2)  Add one or two simplistic “red meat” issues that act as both camouflage to your real purpose and attractants for hunters who do not dig too deeply into issues (e.g. wolves and 2nd Amendment) and label everyone else as “anti-hunter” and un-American as often as you can.
3)  Form alliances with other similar groups and industries so you look larger than you actually are.
4)  Pour in a lot of money.
5)  And stir the pot vigorously.  
We have seen this model so many times but not all wedge groups take the same pathway.  We have seen three approaches of late.  The first is the one followed by Don Peay and his cronies in the Sportsmen for Fish and Wildlife conglomerate.  They simply formed a group with conservation messaging and alternative intent.  That has brought them some short term success but folks are starting to wake up and realize that this coffee smells of politics, oil, influence and the privatization of wildlife.
The second approach is what we have observed at the Rocky Mountain Elk Foundation.  I can only characterize this as a leveraged takeover.   When marketer and former NASCAR executive David Allen took over this once credible organization they were deep in debt and made a deal with the Devil to save their once respected brand.  Here again lots of money injected into the system and you have a group that seems to be acting for elk and wildlife but their actions whistle a different tune.
"I voted and turned in my ballot today.  I voted for ******** and *********.  My sincere hope is that under their leadership out [sic] country can get back on track and they will take an active role in furthering wildlife conservation & local oil and gas development .  They go hand in hand." Jerod Broadfoot Facebook post (2012)
The third approach is a variation of the first and goes like this: When you have been exposed and carry too much baggage to be effective in an area, form a new group driven by the same mission and a subset of the same actors.  This is the model recently enacted by the Oregon Outdoor Council and former Safari Club lobbyist and political activist Jerod Broadfoot.  This is a different name but same pattern and same old players.

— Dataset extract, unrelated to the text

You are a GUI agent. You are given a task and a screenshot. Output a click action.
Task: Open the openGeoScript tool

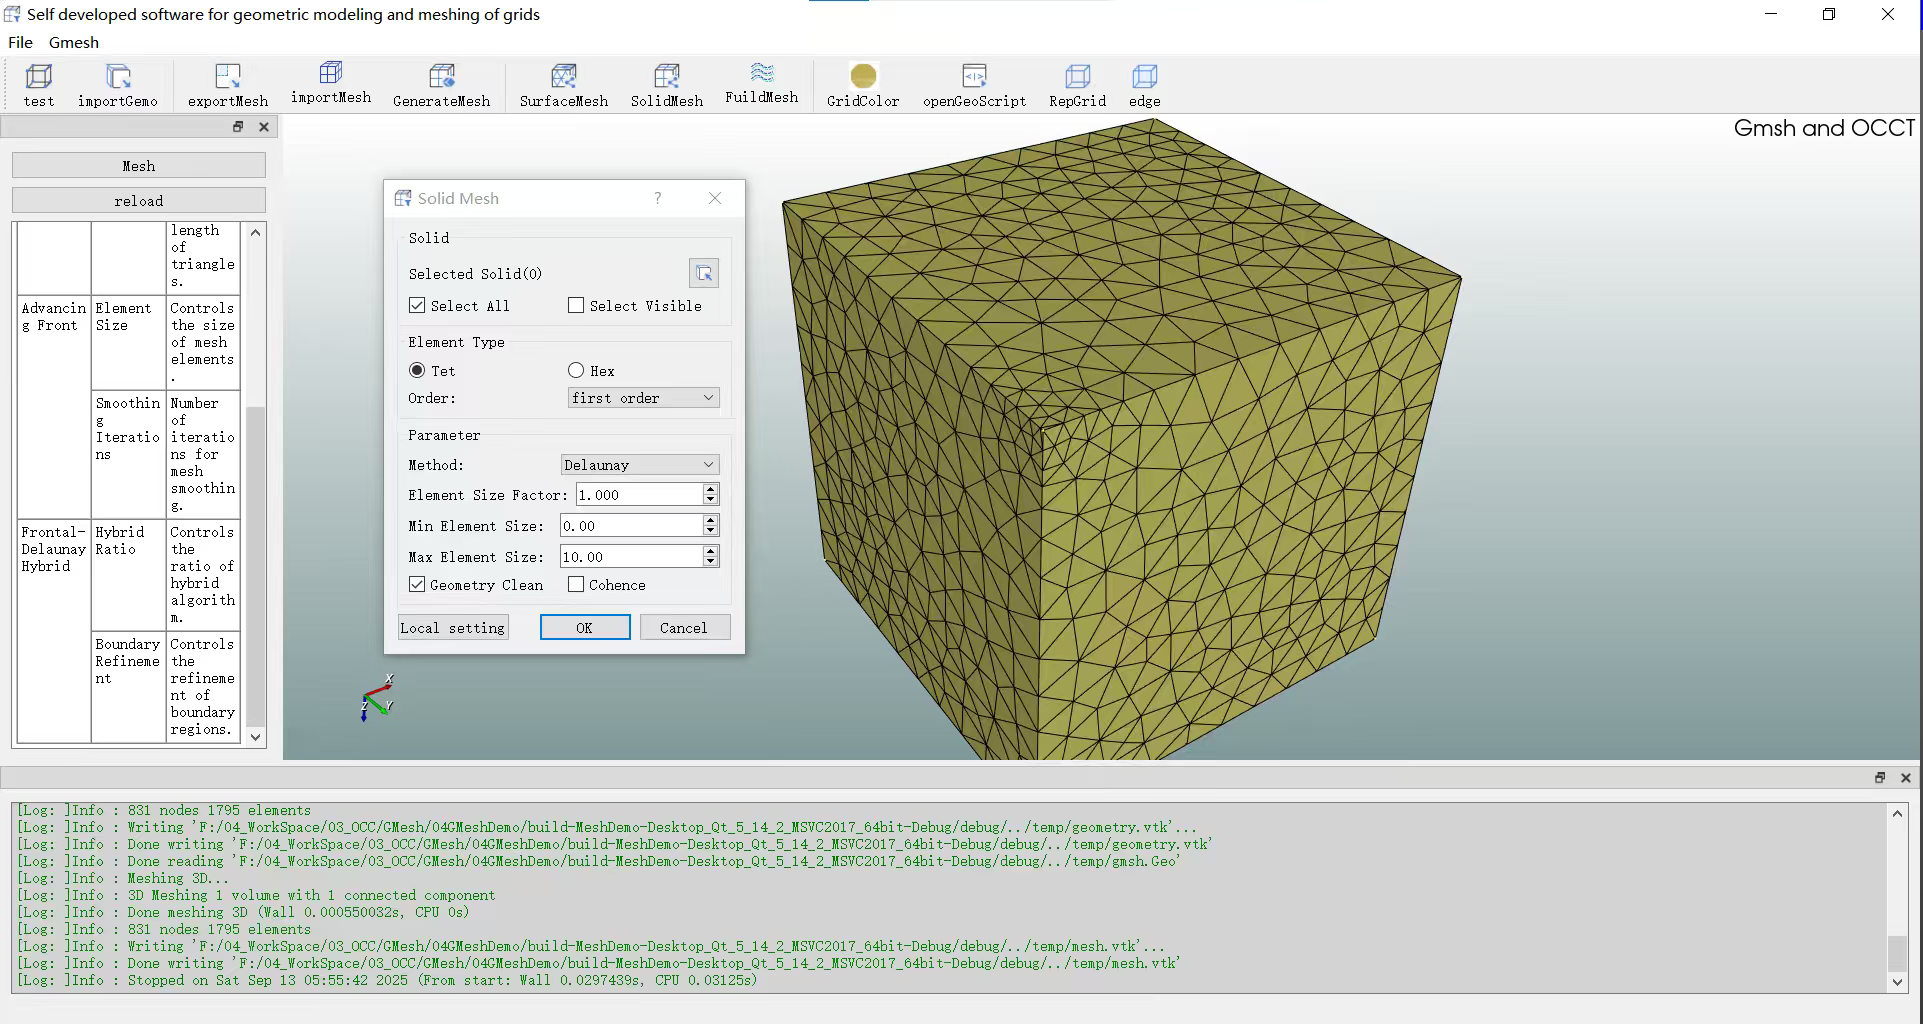click(974, 77)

"I've worked with Jerod Broadfoot on a host of sportsmen's issues for nearly a decade.  He is one of the most strategic professionals I know.  Through his efforts, we have taken on some of the most powerful and influential wildlife and animal rights groups in the nation–and we have won!  His recently produced videos helped us score a major victory in predator management in the United States Congress."  Tim Wigley, President, Western Energy Alliance (from Broadfoot Media website)
What to Look for When Spotting a Wedge Group:
Look first at their executive director, president or founder.  Do they have ties to conservation or do they have ties to the industries that harm habitat and need a friendly voice in the conservation field?
Oregon Outdoor Council
Chemical Engineering
Political Science
Petroleum Consulting
Lobbying and Political Consulting
Links to:
Petroleum Industry
Professional Bull Riders Assoc.
Wrangler Jeans
Then look at their messaging and actions:
1-Do they tend to make positive statements about or have strong ties to the timber, oil or livestock industries?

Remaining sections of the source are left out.